Segment Start: Data under study

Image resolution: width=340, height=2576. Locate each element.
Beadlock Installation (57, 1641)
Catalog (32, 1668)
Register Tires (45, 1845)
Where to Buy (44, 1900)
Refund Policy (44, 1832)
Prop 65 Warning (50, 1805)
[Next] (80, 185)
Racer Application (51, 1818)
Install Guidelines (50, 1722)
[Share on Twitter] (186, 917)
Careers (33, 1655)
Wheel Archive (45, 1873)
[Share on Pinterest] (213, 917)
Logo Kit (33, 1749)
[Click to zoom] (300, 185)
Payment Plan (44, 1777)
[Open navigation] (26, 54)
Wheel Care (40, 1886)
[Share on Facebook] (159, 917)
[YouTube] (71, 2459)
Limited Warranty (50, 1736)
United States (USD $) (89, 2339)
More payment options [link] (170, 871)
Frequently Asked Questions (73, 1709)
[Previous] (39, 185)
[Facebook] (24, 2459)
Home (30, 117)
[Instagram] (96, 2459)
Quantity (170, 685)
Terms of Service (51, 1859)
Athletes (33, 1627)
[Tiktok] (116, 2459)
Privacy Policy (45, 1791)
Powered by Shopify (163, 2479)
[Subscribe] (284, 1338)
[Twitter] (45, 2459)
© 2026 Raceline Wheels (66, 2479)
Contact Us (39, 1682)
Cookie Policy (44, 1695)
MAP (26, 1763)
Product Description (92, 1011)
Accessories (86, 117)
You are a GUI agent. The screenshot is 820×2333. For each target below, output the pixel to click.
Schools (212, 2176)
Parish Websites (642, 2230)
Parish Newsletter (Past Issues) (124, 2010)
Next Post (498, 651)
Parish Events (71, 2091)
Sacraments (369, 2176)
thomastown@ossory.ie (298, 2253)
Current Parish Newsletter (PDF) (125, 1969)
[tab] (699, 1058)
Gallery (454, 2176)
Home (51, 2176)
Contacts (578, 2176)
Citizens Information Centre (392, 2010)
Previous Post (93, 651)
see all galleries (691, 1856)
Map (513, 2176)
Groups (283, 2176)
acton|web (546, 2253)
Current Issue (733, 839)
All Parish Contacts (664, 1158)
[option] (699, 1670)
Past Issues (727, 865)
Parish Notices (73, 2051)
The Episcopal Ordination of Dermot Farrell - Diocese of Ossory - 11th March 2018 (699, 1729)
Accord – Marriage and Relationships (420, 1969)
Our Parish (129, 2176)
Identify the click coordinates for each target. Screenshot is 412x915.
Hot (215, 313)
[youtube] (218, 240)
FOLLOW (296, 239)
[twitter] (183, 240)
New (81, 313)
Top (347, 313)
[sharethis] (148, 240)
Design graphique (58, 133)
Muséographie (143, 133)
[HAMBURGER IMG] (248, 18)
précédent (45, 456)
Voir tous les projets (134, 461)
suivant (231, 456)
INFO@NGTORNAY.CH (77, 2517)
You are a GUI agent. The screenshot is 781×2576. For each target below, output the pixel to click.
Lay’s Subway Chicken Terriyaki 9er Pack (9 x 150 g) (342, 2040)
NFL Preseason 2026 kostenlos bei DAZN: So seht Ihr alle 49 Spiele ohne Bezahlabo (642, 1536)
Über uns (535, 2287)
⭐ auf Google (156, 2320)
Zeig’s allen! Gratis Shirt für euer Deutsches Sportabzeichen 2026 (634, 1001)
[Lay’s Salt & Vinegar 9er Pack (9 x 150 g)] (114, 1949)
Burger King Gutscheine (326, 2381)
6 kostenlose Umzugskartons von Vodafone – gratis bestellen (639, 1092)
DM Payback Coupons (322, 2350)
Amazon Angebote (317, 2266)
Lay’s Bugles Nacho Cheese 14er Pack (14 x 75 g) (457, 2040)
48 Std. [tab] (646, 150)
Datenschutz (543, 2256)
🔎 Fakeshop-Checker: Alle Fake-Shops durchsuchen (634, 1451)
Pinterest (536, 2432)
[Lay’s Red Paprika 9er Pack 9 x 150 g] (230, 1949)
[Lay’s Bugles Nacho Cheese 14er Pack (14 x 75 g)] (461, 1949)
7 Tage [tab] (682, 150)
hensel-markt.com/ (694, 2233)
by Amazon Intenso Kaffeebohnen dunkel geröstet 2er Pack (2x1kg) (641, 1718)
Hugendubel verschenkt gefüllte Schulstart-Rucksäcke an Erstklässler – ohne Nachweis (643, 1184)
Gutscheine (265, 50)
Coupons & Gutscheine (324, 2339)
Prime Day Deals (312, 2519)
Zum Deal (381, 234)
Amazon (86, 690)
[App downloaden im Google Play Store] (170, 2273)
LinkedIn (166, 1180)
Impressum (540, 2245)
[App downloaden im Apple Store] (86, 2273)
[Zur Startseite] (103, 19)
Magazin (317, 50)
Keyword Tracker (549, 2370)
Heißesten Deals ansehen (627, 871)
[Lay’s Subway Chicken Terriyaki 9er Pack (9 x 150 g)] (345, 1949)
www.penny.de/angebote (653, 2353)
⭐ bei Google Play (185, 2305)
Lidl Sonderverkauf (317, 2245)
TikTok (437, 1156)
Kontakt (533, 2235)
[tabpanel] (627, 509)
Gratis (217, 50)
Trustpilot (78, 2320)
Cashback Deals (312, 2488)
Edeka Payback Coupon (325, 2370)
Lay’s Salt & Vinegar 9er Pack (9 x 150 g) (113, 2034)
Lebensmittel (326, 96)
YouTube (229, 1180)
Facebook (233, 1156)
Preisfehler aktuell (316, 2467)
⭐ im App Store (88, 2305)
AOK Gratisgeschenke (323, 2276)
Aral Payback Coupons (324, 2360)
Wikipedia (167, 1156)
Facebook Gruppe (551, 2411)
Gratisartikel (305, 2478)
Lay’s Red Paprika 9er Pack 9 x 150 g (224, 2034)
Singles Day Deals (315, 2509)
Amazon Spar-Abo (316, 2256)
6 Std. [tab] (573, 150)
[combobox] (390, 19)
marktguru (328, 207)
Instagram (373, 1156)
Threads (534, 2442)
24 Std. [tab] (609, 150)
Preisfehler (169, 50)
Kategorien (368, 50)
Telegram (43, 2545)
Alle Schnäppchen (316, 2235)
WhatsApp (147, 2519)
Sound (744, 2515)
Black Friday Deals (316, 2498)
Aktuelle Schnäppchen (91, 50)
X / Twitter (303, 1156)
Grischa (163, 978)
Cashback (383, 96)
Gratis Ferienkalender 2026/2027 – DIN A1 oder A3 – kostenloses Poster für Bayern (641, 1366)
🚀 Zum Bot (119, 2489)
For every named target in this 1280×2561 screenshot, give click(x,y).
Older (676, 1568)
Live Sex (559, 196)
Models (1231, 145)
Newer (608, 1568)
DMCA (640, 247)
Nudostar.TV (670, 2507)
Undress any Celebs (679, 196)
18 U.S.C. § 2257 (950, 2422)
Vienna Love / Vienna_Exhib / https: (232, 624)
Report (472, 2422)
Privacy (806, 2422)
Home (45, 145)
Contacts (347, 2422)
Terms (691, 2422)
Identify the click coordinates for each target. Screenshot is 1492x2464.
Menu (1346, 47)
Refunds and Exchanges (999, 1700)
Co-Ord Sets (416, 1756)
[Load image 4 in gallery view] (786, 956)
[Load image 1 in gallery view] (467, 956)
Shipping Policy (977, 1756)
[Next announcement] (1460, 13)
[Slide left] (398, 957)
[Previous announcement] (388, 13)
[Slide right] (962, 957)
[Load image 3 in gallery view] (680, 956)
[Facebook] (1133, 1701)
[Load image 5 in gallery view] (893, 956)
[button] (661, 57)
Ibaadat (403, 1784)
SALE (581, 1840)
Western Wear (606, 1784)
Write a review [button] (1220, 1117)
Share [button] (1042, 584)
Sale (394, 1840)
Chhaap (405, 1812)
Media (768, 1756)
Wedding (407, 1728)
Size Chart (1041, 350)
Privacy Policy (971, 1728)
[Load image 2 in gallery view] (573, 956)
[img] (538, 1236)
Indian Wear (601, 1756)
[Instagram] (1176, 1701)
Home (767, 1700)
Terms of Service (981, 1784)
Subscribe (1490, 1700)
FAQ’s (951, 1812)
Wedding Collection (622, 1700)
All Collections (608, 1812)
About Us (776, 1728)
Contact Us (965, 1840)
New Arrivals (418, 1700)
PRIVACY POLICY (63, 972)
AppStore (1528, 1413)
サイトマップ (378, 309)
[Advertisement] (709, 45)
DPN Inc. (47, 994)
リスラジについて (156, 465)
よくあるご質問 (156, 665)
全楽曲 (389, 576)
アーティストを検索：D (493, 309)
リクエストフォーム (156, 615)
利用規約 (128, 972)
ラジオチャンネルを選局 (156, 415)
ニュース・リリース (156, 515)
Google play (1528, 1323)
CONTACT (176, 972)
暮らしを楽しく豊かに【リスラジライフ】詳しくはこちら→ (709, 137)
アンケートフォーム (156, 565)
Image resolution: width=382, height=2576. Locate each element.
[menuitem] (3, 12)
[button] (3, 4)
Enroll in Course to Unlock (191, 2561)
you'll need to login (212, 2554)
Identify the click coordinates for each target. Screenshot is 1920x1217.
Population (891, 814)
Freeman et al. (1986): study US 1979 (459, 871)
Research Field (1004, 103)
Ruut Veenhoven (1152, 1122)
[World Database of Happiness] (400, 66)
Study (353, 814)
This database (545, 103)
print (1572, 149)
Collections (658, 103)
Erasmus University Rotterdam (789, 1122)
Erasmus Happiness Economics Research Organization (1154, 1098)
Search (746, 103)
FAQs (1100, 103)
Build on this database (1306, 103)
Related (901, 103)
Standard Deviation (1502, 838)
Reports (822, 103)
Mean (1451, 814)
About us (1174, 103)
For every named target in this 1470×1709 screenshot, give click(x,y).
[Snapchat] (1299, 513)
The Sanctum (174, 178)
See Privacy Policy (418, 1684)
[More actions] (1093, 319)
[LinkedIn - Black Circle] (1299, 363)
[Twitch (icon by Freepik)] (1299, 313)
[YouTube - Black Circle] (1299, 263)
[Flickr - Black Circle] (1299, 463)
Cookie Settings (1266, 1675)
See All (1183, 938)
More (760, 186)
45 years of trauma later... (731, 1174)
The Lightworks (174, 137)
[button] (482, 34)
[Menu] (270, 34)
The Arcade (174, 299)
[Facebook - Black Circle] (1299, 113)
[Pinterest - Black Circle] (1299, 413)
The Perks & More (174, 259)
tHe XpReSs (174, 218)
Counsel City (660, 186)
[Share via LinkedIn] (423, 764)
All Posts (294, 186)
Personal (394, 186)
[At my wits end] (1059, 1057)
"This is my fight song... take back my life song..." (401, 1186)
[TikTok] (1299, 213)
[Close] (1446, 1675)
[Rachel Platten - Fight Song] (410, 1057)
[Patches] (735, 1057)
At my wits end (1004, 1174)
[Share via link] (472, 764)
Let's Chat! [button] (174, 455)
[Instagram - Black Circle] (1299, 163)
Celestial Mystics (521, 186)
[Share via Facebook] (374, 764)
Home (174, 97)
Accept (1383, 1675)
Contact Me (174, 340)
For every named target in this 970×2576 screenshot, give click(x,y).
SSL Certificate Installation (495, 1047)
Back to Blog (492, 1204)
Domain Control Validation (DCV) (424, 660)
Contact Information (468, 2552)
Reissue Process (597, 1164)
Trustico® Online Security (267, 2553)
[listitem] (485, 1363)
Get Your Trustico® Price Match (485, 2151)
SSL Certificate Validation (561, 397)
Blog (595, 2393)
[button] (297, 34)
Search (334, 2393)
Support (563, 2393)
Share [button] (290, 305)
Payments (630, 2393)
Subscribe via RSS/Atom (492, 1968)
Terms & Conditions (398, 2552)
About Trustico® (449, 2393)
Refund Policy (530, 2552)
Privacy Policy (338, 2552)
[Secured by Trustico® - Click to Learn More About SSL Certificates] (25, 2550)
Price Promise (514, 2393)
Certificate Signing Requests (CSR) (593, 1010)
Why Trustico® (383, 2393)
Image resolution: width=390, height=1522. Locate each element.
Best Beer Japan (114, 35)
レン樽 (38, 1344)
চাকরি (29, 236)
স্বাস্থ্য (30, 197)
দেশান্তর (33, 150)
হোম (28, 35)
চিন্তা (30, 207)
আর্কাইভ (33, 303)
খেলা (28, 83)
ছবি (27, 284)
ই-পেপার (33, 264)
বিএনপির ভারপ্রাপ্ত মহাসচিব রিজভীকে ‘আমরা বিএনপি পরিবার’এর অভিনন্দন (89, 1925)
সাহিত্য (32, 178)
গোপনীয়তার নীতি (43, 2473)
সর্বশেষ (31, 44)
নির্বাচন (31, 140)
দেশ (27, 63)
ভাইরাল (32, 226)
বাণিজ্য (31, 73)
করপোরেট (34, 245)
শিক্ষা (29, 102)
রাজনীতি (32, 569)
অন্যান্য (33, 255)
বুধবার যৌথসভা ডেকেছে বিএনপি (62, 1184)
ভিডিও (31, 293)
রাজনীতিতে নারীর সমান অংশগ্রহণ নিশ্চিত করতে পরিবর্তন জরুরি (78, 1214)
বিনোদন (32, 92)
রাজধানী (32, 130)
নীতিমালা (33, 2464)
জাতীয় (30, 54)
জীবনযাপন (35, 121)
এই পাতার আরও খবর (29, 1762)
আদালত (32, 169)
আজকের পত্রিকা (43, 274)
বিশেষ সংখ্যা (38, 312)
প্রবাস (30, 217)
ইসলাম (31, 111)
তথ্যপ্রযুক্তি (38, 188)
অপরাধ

Segment End: Data under study

A verbatim transcription is needed of the lines above, starting at the line with "New Arrivals (418, 1700)" and ending at the line with "アンケートフォーム (156, 565)", both included, and of nothing else.

New Arrivals (418, 1700)
PRIVACY POLICY (63, 972)
AppStore (1528, 1413)
サイトマップ (378, 309)
[Advertisement] (709, 45)
DPN Inc. (47, 994)
リスラジについて (156, 465)
よくあるご質問 (156, 665)
全楽曲 (389, 576)
アーティストを検索：D (493, 309)
リクエストフォーム (156, 615)
利用規約 (128, 972)
ラジオチャンネルを選局 (156, 415)
ニュース・リリース (156, 515)
Google play (1528, 1323)
CONTACT (176, 972)
暮らしを楽しく豊かに【リスラジライフ】詳しくはこちら→ (709, 137)
アンケートフォーム (156, 565)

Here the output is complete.